-- Begin TEXT TO READ --

Kelly Slater isn’t going to stop surfing. Ever. Photo: CBS//Screenshot


The Inertia

Kelly Slater is 53 years old. He’s a new dad. He’s an 11-time world champion. He’s won just about every surfing award there is to win, and many of them he’s won multiple times. He’s the youngest and oldest (male) surfer to win a world championship.

His first came at the age of 20 in 1992 and his most recent at 39 in 2011. He’s been doing it for a long time, and although his winning streak has waned in recent years, he’s still the G.O.A.T. and he’s still doing G.O.A.T. things. Things like getting a wildcard into the Trestles event. While he was there, he sat down for a few minutes with Sports Central‘s Chris Hayre to talk about a pro surfing career that spans a whole lot of years.

Back in 1990, as an 18-year-old up-and-coming rookie, Slater won the Body Glove Surf Bout III held at Lower Trestles. Even then, two years before his first world title, it was obvious that big things were to come. “You get the feeling this is the first of many checks to come for this young man out of Florida,” the announcer said while Kelly celebrated on the podium after that win.

Now, 35 years later, he found himself back at Trestles yet again. Hayre asked Kelly if, when he was that teenager, he could have foreseen the career ahead of him.

“I couldn’t have then,” Kelly chuckled. “But as the years wore on, yeah, I think so. I love surfing, and that keeps me motivated to keep my levels up and keep my body in shape and work on everything that goes into it. But it’s daunting to think back at 18, going ’35 more years… in my 50s I’ll be surfing this.'”

Over the years, Slater has won, as mentioned, just about everything there is to win. But Trestles has a special place in his heart, and he has a real connection with the wave. It was the location of his first professional win, and in the following years — most notably an eight-year heater between 2005 and 2012 — he would go on to win a record six Championship Tour victories there. But that first one still stands out.

-- End TEXT TO READ --

GIVEN INSTRUCTION. Copy the Kelly Slater article from "Now, 35 years" through "ahead of him.", and switch "teenager" to "young surfer".

-- Begin DATA LISTING --

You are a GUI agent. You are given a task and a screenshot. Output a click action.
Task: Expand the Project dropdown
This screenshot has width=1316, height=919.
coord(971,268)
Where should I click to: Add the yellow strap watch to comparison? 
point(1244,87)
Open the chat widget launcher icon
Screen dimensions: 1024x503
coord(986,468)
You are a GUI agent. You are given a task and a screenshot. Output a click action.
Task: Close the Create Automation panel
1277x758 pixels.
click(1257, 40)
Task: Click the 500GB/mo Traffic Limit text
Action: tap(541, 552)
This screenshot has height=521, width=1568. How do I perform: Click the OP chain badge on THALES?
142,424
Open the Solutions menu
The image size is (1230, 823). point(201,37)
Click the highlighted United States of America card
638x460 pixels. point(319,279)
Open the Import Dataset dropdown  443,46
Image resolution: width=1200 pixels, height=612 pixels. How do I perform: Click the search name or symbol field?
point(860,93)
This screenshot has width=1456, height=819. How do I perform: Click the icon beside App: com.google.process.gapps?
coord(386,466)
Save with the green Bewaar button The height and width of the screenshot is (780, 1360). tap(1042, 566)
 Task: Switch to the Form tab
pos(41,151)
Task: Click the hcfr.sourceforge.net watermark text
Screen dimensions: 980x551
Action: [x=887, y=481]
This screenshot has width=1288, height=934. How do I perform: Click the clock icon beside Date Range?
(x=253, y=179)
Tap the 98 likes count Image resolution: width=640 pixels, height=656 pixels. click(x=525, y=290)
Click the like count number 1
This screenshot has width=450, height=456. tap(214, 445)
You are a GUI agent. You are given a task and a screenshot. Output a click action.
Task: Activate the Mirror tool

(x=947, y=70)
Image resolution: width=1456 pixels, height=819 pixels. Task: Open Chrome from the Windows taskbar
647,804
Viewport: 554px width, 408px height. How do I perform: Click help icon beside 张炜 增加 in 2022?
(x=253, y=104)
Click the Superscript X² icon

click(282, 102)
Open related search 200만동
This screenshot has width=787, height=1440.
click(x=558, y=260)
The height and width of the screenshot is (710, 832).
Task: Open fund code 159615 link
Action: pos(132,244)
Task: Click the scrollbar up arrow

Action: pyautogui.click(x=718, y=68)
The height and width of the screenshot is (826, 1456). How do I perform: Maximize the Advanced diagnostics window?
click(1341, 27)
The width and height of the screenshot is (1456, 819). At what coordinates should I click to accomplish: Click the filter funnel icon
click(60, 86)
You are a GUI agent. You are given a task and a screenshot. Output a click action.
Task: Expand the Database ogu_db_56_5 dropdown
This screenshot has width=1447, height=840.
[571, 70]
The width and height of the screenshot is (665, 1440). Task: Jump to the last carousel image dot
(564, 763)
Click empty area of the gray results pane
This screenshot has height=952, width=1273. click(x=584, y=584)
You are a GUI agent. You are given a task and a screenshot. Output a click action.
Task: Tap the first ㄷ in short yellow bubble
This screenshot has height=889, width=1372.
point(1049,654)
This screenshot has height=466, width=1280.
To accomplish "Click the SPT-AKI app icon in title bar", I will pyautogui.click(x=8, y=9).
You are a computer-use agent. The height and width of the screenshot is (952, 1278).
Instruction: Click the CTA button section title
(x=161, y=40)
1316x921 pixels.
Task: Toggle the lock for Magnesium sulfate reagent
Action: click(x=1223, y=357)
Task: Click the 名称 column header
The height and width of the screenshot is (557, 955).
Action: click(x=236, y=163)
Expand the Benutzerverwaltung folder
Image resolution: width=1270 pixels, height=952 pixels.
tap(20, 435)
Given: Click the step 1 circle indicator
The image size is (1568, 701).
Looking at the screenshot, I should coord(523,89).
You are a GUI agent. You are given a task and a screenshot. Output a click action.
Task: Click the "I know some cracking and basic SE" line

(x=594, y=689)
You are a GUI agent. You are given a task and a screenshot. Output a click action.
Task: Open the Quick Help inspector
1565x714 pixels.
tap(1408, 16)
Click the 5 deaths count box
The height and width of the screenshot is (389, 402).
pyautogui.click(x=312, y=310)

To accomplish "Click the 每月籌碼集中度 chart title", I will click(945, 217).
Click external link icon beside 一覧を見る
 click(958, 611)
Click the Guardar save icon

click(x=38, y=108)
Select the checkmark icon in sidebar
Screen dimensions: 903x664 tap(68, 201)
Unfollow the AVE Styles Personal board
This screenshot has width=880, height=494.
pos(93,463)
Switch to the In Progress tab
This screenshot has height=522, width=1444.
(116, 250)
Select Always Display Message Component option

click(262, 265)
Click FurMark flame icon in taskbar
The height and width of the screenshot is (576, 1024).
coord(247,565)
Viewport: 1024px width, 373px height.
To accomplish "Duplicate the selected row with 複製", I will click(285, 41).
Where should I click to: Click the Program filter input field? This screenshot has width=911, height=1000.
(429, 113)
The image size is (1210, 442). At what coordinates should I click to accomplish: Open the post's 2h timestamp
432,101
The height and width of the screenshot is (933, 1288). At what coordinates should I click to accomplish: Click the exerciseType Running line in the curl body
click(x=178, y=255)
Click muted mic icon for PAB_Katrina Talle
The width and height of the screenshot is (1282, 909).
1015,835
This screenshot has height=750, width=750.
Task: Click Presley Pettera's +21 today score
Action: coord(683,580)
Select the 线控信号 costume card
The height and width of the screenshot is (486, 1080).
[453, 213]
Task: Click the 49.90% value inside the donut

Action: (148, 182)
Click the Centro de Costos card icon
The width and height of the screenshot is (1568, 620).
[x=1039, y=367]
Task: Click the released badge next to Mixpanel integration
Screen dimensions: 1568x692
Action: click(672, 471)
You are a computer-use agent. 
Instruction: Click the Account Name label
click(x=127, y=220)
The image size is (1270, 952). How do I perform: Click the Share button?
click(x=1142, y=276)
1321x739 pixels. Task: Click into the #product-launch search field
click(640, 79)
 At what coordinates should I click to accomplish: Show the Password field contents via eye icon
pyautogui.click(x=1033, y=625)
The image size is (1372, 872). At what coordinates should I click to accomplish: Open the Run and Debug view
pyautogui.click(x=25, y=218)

-- End DATA LISTING --

ANSWER TO THIS TASK.
Now, 35 years later, he found himself back at Trestles yet again. Hayre asked Kelly if, when he was that young surfer, he could have foreseen the career ahead of him.